[Fragmento seleccionado]

----

Las premoniciones propias de la enfermedad, de los malestares, de las pérdidas —incapacidad física, muerte, desasosiego, miedo—, pueden alimentar la creatividad. Significar la existencia en vida, o más allá de la vida, vincula dolor y creación. Se desea, se construye, se imagina a partir de las mermas. Bien lo dice el haikú de Hyakuri:
Cuando muera,
lo que vea será
la luna brillante.
Bien lo expresan también las palabras finales de una historia clínica:
Desaparezco. No hay más. La vida me ha amputado. Quedan los recuerdos,
—un abrazo,
—un beso,
—los pasos recorridos mil veces, el mismo sendero,
—un papel donde las palabras reproducen las otras Palabras, las Palabras no escritas, las Palabras
siempre imaginadas:
letra por letra dejo mi vida, en ti,
en lo nuestro, en la inmensa alegría de
los ayeres compartidos.
La tristeza del adiós escuece, no
aniquila, no borra.
Queda la memoria, mi yo en tu yo.
Quizá no desaparezca.
* * *
Padecer no es sencillo. Susan Sontag, en Ilness as Metaphor and Aids and its Metaphors (Anchor Books, Nueva York, 1988), después de hacer un recuento de literatos que padecieron y/o murieron por tuberculosis, entre quienes destacan Kafka, Shelley, Keats, Chopin y Molière, escribe:
La tuberculosis es una enfermedad que produce euforia, incremento del apetito y del deseo sexual […] Antaño se pensaba que la tuberculosis era afrodisiaca y que le confería al afectado grandes poderes para seducir […] Sin embargo, muchos de sus síntomas son engañosos —la viveza proveniente de las mejillas rosadas que semejan salud, cuyo origen es la fiebre propia de la tuberculosis— y un resurgimiento de vitalidad que más bien puede ser signo de la cercanía de la muerte.

----

(Datos de ubicación por coordenadas de píxel)
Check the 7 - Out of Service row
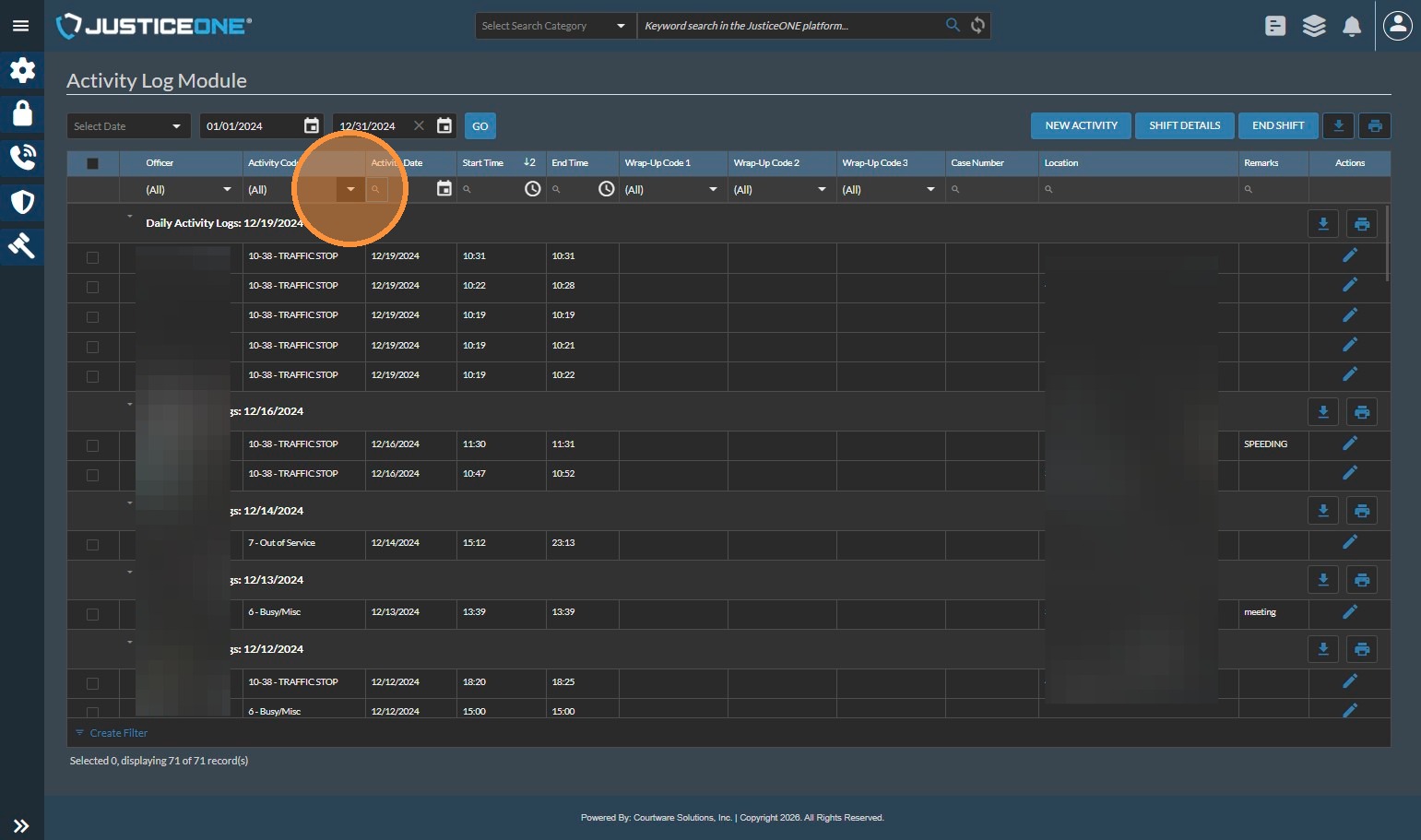 [92, 544]
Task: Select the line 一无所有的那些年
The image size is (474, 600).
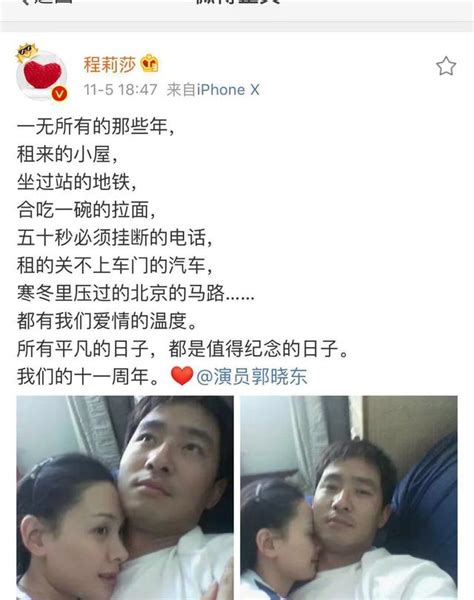Action: point(96,126)
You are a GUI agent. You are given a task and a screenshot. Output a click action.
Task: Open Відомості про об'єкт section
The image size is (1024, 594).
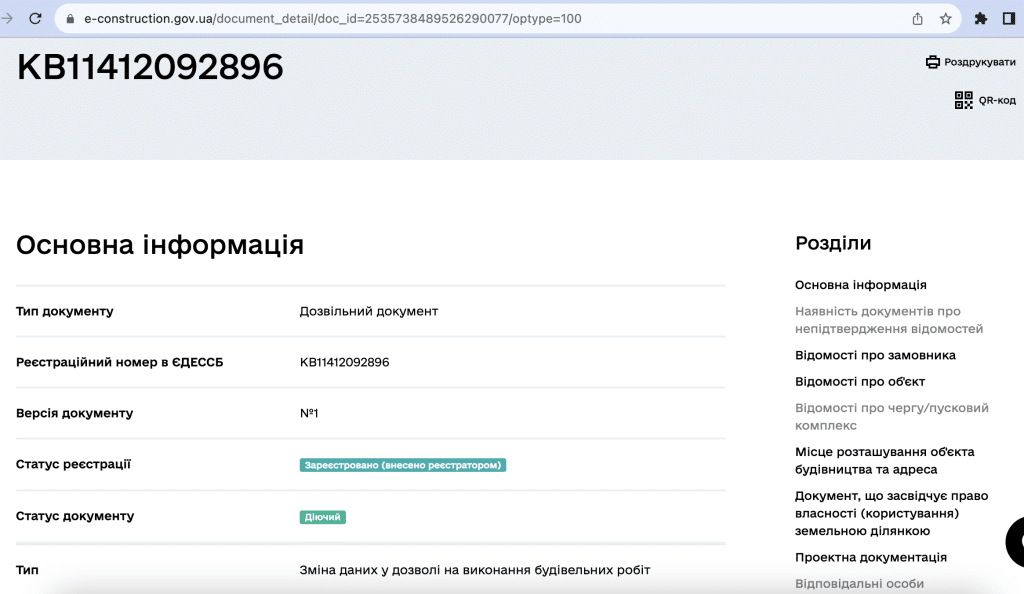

----

[Ejercicios]
a - En el fragmento sobre la enfermedad y la creación, ¿de quién es el haikú que se cita?
b - Prosigue el fragmento sobre la enfermedad y la creación desde donde termina.
Las líneas son material aparte y no tienen que ver con el fragmento.

[Respuestas]
a - De Hyakuri.

b -
Se transita por algunas enfermedades de forma metafórica. Cada persona inventa, de acuerdo con sus necesidades y sus capacidades, espacios sui generis, “casas llenas de metáforas”. Vivir en ellas sirve. Son parapetos ad hoc: las metáforas finalizan cuando la patología adquiere nombre y el afectado cura, mejora o fallece. En Illness as Metaphor, Sontag reflexiona: “La forma más sincera de contemplar una enfermedad (y la forma más saludable de estar enfermo) es la que está más depurada de todo pensamiento metafórico y la más resistente a él. Aun así, es casi imposible residir en el reino de los enfermos sin dejarse influenciar por las siniestras metáforas con las que han pintado su paisaje”.
Metáforas, paradojas y elucubraciones de todo tipo son elementos consustanciales de la enfermedad. Quien se enfrenta al desorden del cuerpo traza continuamente palabras e ideas acerca de su situación, ora con crudeza —autolesión—, en ocasiones con viveza —poemas, pinturas—, otras veces armando y desarmando metáforas. Sea cual sea el camino elegido, el mundo de las metáforas es útil para algunos enfermos. Comparto algunas:
•No hay vida sin enfermedad. Prefiero no sanar: mis familiares se han acercado a mí.
•Mi piel, escribió una enferma que padecía escleroderma, es como un vestido que se encoge. Hoy me colgaré de la escalera.
•Creo que he mejorado. Ya no me rechinan las rodillas, ahora rechinan mis zapatos.
•Veo buitres sobrevolando mis sueños.